7. Il en résulte que les différents intervenants à l’acte de construire ne peuvent être condamnés in solidum à réparer le préjudice du maître de l’ouvrage que si, par leurs fautes respectives, ils ont contribué de manière indissociable à la survenance d’un même dommage.
8. Pour condamner in solidum les constructeurs à réparer les préjudices immatériels des maîtres de l’ouvrage, l’arrêt retient qu’ils sont responsables in solidum des désordres ayant causé les préjudices de jouissance.
9. En se déterminant ainsi, après avoir retenu que la société SMP était seule responsable de certains désordres dans le sous-sol et sans caractériser en quoi les manquements respectifs des constructeurs étaient à l’origine de préjudices de jouissance et moraux indissociables, la cour d’appel n’a pas donné de base légale à sa décision.
Portée et conséquences de la cassation
10. La cassation des condamnations prononcées contre M. [G] au titre des préjudices moraux et de jouissance ne s’étend pas aux condamnations prononcées contre la société SMP des mêmes chefs, qui ne s’y rattachent pas par un lien d’indivisibilité ou de dépendance nécessaire.
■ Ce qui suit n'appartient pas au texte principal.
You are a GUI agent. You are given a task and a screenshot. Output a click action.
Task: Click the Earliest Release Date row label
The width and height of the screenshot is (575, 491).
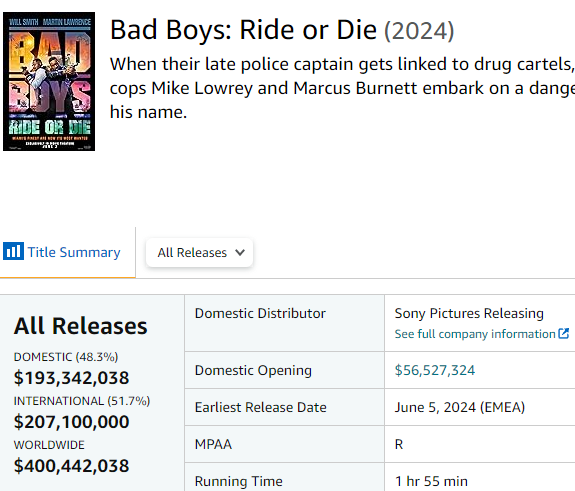pyautogui.click(x=260, y=407)
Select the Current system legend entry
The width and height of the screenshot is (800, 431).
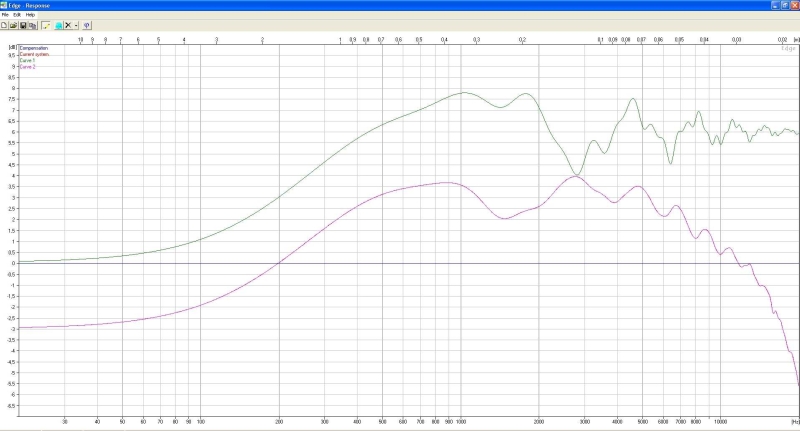pyautogui.click(x=33, y=54)
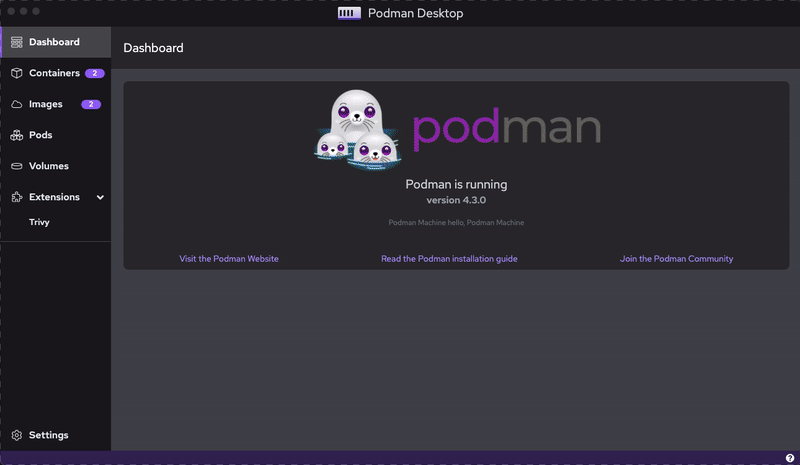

11. Elle n’emporte pas non plus cassation des chefs de dispositif de l’arrêt statuant sur les dépens et l’application de l’article 700 du code de procédure civile, justifiés par d’autres dispositions de l’arrêt non remises en cause.
Mise hors de cause
12. En application de l’article 625 du code de procédure civile, il y a lieu de mettre hors de cause la société Aréas dommages, dont la présence n’est pas nécessaire devant la cour de renvoi.
PAR CES MOTIFS, et sans qu’il y ait lieu de statuer sur l’autre grief, la Cour :
CASSE ET ANNULE, mais seulement en ce qu’il :
— condamne M. [G] à payer à M. et Mme [V] la somme de 5 806,66 euros en réparation de leurs préjudices de jouissance du sous-sol et du jardin, arrêtés au 4 octobre 2022,
— condamne M. [G] à payer à M. et Mme [V] une indemnité mensuelle de 50 euros en réparation au titre de leur préjudice de jouissance du sous-sol, à compter du 5 octobre 2022 et jusqu’à l’achèvement des travaux de cuvelage et de réparation du défaut ponctuel d’étanchéité dans un angle,
— condamne M. [G] à payer à M. et Mme [V] la somme de 2 000 euros en réparation de leur préjudice moral,
— condamne M. [G] à garantir la société SMP à hauteur de 80 % des sommes auxquelles celle-ci est condamnée en réparation des préjudices de jouissance et du préjudice moral,
l’arrêt rendu le 29 novembre 2022, entre les parties, par la cour d’appel de Reims ;
Met hors de cause la société Aréas dommages ;
Remet, sur ces points, l’affaire et les parties dans l’état où elles se trouvaient avant cet arrêt et les renvoie devant la cour d’appel de Reims autrement composée ;
Condamne M. et Mme [V] aux dépens ;
En application de l’article 700 du code de procédure civile, rejette les demandes ;
Dit que sur les diligences du procureur général près la Cour de cassation, le présent arrêt sera transmis pour être transcrit en marge ou à la suite de l’arrêt partiellement cassé ;
Ainsi fait et jugé par la Cour de cassation, troisième chambre civile, et prononcé publiquement le trente avril deux mille vingt-cinq par mise à disposition de l’arrêt au greffe de la Cour, les parties ayant été préalablement avisées dans les conditions prévues au deuxième alinéa de l’article 450 du code de procédure civile.